Hacker News new | ask | show | jobs
by bct 4587 days ago
> You may not even need the API if the CMS doesn't screw around too much with the presentation by putting, say, ads, in the middle of the content.

This is exactly what I'm saying.

> Then you could screen scrape and convert the generated HTML back into Markdown,

Why do you want the Markdown at all?

1 comments

> Why do you want the Markdown at all?

Because you always want to depend on abstraction, not concretion. If you have a whole bunch of data, and you know that all the data has 7 fields and none of the entries in field 3 are null, then that's much easier to work with if you don't know how many fields are in your data at all, or if some of the data has 9 fields and some of it has 3. If you have this situation, then you have to take an extra step to clean your data before you can reason about it properly.

The HTML you get when you go to a web page is anything but an abstraction of a data type. If you want it to get that way, now we're back to telling the whole web how to make web pages.

> The HTML you get when you go to a web page is anything but an abstraction of a data type.

You don't think that "this is an article", "this is a paragraph", "this is a link", "this text should be emphasized" are abstractions? And how is Markdown different, when it describes exactly the same elements of a document?

> now we're back to telling the whole web how to make web pages.

Telling people how to make web pages isn't a problem - that's what the HTML standard is. Depending on the whole web to make their pages suit your individual needs is a problem.

> You don't think that "this is an article", "this is a paragraph", "this is a link", "this text should be emphasized" is an abstraction?

It's not. There's many different ways to do this with HTML/CSS. You can use bold tags or spans. If you use spans, then you have to understand the class and the CSS before you can tell that this text is supposed to be bold-faced rather than colored differently.

Links can be specified in the HTML or added in with jQuery. An article can be described with a semantic HTML tag or a div with a class. If it's the latter, you've got to parse the class and figure out what it means. If you're lucky it will be 'article'. But you probably won't be.

HTML cannot be looked at as a data type. Markdown specifies one and only one way to do all of the above. That's a proper abstraction.

> Telling people how to make web pages isn't a problem - that's what the HTML standard is.

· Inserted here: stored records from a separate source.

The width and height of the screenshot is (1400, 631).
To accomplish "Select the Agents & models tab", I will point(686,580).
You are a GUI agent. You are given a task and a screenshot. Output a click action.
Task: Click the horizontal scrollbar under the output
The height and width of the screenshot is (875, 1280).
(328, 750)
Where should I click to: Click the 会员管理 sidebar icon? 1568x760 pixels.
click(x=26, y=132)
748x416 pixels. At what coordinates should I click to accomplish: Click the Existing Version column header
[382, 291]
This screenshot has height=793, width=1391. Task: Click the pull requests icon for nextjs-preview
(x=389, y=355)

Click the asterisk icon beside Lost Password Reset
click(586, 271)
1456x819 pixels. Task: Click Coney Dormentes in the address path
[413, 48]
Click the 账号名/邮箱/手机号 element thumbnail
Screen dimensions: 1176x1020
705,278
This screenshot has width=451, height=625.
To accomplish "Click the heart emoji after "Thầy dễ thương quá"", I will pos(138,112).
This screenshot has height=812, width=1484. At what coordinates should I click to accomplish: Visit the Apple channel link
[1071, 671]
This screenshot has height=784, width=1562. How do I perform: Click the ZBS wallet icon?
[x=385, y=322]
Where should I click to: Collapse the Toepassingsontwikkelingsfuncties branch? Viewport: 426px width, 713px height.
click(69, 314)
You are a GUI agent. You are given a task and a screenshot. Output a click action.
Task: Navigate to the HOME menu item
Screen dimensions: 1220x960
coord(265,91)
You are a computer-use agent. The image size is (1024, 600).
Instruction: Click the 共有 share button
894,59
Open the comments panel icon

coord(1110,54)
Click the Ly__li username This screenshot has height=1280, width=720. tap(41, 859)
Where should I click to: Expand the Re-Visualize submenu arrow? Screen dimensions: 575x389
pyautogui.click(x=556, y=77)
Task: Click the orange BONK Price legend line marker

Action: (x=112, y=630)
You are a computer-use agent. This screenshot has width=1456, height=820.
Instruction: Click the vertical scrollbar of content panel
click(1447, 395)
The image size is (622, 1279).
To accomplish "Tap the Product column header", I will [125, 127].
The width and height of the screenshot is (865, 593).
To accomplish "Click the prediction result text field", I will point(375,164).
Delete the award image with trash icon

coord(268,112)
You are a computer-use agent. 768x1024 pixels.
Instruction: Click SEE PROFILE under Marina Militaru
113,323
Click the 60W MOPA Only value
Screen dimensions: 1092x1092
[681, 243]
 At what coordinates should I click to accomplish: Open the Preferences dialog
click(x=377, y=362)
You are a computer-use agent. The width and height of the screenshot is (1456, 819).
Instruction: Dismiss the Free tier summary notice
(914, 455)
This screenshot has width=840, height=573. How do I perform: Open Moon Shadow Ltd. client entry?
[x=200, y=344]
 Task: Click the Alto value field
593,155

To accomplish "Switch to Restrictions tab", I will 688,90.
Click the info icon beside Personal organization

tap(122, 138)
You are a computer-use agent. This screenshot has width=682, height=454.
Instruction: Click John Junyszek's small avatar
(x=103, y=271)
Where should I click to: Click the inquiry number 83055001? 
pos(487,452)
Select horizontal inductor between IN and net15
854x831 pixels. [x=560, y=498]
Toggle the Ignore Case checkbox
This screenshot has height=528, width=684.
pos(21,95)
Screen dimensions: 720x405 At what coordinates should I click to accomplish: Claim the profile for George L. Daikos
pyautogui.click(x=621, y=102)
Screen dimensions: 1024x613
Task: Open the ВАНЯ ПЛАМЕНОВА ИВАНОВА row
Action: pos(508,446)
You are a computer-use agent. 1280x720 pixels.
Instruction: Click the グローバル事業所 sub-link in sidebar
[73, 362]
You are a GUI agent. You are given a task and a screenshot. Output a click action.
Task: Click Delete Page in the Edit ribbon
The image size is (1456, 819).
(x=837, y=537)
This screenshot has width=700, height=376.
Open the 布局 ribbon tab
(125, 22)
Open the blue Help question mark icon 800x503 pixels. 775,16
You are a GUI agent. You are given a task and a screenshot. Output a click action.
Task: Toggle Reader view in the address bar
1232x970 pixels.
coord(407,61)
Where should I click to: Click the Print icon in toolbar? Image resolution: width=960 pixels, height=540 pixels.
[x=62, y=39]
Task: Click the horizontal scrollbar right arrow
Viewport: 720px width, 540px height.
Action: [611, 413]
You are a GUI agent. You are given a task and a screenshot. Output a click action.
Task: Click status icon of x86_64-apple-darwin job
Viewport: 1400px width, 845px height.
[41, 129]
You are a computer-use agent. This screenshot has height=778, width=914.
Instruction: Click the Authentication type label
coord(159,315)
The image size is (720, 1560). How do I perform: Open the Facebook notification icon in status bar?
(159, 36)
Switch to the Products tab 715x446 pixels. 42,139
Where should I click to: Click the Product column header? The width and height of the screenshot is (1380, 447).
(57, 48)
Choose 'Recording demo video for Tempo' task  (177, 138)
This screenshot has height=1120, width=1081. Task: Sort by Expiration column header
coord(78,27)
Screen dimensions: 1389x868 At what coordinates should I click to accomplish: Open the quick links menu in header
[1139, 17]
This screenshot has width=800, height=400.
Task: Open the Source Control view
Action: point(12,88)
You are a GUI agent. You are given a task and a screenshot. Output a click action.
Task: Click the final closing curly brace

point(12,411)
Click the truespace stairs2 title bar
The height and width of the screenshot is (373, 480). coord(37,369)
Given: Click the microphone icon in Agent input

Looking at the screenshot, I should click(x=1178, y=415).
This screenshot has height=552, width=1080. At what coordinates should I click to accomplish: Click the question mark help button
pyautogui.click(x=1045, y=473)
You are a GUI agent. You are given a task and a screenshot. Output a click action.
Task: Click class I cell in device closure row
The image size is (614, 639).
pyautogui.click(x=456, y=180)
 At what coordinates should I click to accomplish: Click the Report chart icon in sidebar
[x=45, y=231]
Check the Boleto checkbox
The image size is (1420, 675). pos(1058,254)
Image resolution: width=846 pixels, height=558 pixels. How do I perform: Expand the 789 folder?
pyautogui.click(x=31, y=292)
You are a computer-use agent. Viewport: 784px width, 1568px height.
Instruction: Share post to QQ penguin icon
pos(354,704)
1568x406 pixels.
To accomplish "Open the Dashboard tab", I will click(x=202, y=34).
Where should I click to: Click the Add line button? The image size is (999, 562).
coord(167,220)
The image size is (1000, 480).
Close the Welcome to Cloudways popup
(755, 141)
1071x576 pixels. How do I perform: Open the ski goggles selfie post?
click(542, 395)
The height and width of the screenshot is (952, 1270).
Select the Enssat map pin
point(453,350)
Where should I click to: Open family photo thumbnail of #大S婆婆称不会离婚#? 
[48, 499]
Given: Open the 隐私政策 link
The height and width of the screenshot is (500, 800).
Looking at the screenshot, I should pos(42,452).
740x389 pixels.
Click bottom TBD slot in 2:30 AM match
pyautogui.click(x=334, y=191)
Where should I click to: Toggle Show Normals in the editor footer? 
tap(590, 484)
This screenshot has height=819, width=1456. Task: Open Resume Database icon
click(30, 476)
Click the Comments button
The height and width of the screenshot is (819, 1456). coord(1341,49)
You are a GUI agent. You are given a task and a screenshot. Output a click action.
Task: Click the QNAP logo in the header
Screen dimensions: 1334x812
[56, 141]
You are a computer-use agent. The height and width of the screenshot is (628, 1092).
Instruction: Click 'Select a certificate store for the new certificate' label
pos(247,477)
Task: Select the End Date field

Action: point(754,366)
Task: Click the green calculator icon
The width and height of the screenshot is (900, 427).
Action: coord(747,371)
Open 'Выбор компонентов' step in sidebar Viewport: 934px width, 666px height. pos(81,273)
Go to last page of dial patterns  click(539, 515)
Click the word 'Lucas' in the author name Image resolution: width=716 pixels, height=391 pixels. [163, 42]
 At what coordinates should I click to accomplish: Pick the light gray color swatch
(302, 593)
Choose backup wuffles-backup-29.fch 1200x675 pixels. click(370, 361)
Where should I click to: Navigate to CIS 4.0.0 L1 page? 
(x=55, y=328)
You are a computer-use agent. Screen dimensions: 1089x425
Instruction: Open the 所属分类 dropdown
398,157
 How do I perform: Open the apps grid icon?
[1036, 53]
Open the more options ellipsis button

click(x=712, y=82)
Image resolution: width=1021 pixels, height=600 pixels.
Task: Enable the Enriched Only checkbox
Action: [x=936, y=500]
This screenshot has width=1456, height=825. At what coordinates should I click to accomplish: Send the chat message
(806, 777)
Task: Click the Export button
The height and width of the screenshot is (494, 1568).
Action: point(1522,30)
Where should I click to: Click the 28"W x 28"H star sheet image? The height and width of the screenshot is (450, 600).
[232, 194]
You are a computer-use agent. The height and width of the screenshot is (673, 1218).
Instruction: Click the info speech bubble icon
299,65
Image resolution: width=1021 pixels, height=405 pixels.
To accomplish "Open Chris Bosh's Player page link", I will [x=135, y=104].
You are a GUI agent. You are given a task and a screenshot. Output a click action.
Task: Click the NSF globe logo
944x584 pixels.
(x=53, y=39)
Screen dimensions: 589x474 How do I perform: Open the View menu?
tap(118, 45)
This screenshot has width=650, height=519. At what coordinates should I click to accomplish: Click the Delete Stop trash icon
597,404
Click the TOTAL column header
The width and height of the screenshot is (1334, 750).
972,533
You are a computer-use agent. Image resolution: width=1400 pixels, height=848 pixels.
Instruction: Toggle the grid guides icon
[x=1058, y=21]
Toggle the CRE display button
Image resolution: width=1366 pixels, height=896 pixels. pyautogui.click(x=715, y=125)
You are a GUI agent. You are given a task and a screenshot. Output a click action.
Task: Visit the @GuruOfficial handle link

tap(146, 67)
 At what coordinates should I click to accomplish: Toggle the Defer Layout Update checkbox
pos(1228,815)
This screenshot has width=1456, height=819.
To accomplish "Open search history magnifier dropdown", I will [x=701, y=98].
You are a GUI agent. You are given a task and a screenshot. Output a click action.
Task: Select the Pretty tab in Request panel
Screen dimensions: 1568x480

You can announce a set of 'best practices', but that's not a standard. A standard is an abstraction that you can rely on other people using because otherwise the vast majority of software won't work with it. Best practices cannot be relied on, you follow them for your own benefit, not others.

The HTML standard is insufficient for this kind of use. And it will remain this way because HTML isn't intended the way you seem to think it is.

> If you're lucky it will be 'article'. But you probably won't be.

This situation can be improved (and is being improved). If we treat HTML as nothing but a display language, then it will become one - and if that's what you want, then you should just be using PDF, PNG or SWF.

> And it will remain this way because HTML isn't intended the way you seem to think it is.

I guess we've reached the root of our disagreement. It's exactly how it was intended to be used historically, it's how it is still used for the most part (with webapps being a notable exception), and I think it's the best way to use it going forward.